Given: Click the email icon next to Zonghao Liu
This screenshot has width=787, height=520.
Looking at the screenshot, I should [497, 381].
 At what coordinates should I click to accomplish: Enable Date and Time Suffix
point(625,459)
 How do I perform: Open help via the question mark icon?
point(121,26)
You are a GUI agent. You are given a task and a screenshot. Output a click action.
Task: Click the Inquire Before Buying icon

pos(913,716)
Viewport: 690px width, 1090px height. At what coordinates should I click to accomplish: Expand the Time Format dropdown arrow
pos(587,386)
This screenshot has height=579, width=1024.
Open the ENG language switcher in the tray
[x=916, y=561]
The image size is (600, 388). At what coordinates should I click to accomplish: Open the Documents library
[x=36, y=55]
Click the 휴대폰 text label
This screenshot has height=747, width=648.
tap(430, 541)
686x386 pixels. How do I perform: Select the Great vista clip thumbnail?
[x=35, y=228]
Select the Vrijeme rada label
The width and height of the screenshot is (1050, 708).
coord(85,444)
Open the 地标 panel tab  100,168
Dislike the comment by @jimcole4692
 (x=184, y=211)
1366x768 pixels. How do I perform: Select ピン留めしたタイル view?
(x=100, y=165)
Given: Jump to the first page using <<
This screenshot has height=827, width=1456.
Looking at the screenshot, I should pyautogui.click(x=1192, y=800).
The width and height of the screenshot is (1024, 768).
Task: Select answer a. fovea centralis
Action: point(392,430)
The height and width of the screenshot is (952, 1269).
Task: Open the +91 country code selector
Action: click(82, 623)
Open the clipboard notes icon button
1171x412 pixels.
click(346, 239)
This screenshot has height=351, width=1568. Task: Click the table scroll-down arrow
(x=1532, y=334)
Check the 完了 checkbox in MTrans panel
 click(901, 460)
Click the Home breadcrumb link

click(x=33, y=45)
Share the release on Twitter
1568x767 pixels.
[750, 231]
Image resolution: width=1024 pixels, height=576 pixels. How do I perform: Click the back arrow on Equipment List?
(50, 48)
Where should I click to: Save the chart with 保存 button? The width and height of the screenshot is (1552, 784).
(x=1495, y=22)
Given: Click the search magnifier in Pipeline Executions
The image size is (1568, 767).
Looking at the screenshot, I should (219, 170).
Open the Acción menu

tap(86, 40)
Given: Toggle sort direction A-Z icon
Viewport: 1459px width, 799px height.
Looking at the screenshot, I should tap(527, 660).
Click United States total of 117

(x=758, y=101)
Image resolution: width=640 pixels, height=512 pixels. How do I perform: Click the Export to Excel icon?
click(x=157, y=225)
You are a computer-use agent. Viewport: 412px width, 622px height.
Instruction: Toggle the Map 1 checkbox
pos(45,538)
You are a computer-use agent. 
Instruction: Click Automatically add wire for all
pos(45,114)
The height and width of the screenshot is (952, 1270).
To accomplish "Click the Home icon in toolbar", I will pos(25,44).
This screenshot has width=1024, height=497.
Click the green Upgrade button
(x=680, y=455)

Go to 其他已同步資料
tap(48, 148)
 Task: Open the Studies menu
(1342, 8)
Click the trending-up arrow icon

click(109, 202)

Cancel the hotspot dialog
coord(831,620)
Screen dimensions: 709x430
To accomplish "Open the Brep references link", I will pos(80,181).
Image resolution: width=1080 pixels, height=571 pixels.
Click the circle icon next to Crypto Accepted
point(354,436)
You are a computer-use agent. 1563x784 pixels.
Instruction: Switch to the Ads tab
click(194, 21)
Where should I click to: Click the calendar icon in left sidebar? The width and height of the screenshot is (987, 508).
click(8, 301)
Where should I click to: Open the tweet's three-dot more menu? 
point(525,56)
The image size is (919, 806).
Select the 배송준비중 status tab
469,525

-- EXERCISE PROMPT --
Copy the listing above line for line, with no changes.

-- THE SOLUTION --
Given: Click the email icon next to Zonghao Liu
This screenshot has width=787, height=520.
Looking at the screenshot, I should [497, 381].
 At what coordinates should I click to accomplish: Enable Date and Time Suffix
point(625,459)
 How do I perform: Open help via the question mark icon?
point(121,26)
You are a GUI agent. You are given a task and a screenshot. Output a click action.
Task: Click the Inquire Before Buying icon

pos(913,716)
Viewport: 690px width, 1090px height. At what coordinates should I click to accomplish: Expand the Time Format dropdown arrow
pos(587,386)
This screenshot has height=579, width=1024.
Open the ENG language switcher in the tray
[x=916, y=561]
The image size is (600, 388). At what coordinates should I click to accomplish: Open the Documents library
[x=36, y=55]
Click the 휴대폰 text label
This screenshot has height=747, width=648.
tap(430, 541)
686x386 pixels. How do I perform: Select the Great vista clip thumbnail?
[x=35, y=228]
Select the Vrijeme rada label
The width and height of the screenshot is (1050, 708).
coord(85,444)
Open the 地标 panel tab  100,168
Dislike the comment by @jimcole4692
 (x=184, y=211)
1366x768 pixels. How do I perform: Select ピン留めしたタイル view?
(x=100, y=165)
Given: Jump to the first page using <<
This screenshot has height=827, width=1456.
Looking at the screenshot, I should pyautogui.click(x=1192, y=800).
The width and height of the screenshot is (1024, 768).
Task: Select answer a. fovea centralis
Action: point(392,430)
The height and width of the screenshot is (952, 1269).
Task: Open the +91 country code selector
Action: click(82, 623)
Open the clipboard notes icon button
1171x412 pixels.
click(346, 239)
This screenshot has height=351, width=1568. Task: Click the table scroll-down arrow
(x=1532, y=334)
Check the 完了 checkbox in MTrans panel
 click(901, 460)
Click the Home breadcrumb link

click(x=33, y=45)
Share the release on Twitter
1568x767 pixels.
[750, 231]
Image resolution: width=1024 pixels, height=576 pixels. How do I perform: Click the back arrow on Equipment List?
(50, 48)
Where should I click to: Save the chart with 保存 button? The width and height of the screenshot is (1552, 784).
(x=1495, y=22)
Given: Click the search magnifier in Pipeline Executions
The image size is (1568, 767).
Looking at the screenshot, I should (219, 170).
Open the Acción menu

tap(86, 40)
Given: Toggle sort direction A-Z icon
Viewport: 1459px width, 799px height.
Looking at the screenshot, I should tap(527, 660).
Click United States total of 117

(x=758, y=101)
Image resolution: width=640 pixels, height=512 pixels. How do I perform: Click the Export to Excel icon?
click(x=157, y=225)
You are a computer-use agent. Viewport: 412px width, 622px height.
Instruction: Toggle the Map 1 checkbox
pos(45,538)
You are a computer-use agent. 
Instruction: Click Automatically add wire for all
pos(45,114)
The height and width of the screenshot is (952, 1270).
To accomplish "Click the Home icon in toolbar", I will pos(25,44).
This screenshot has width=1024, height=497.
Click the green Upgrade button
(x=680, y=455)

Go to 其他已同步資料
tap(48, 148)
 Task: Open the Studies menu
(1342, 8)
Click the trending-up arrow icon

click(109, 202)

Cancel the hotspot dialog
coord(831,620)
Screen dimensions: 709x430
To accomplish "Open the Brep references link", I will pos(80,181).
Image resolution: width=1080 pixels, height=571 pixels.
Click the circle icon next to Crypto Accepted
point(354,436)
You are a computer-use agent. 1563x784 pixels.
Instruction: Switch to the Ads tab
click(194, 21)
Where should I click to: Click the calendar icon in left sidebar? The width and height of the screenshot is (987, 508).
click(8, 301)
Where should I click to: Open the tweet's three-dot more menu? 
point(525,56)
The image size is (919, 806).
Select the 배송준비중 status tab
469,525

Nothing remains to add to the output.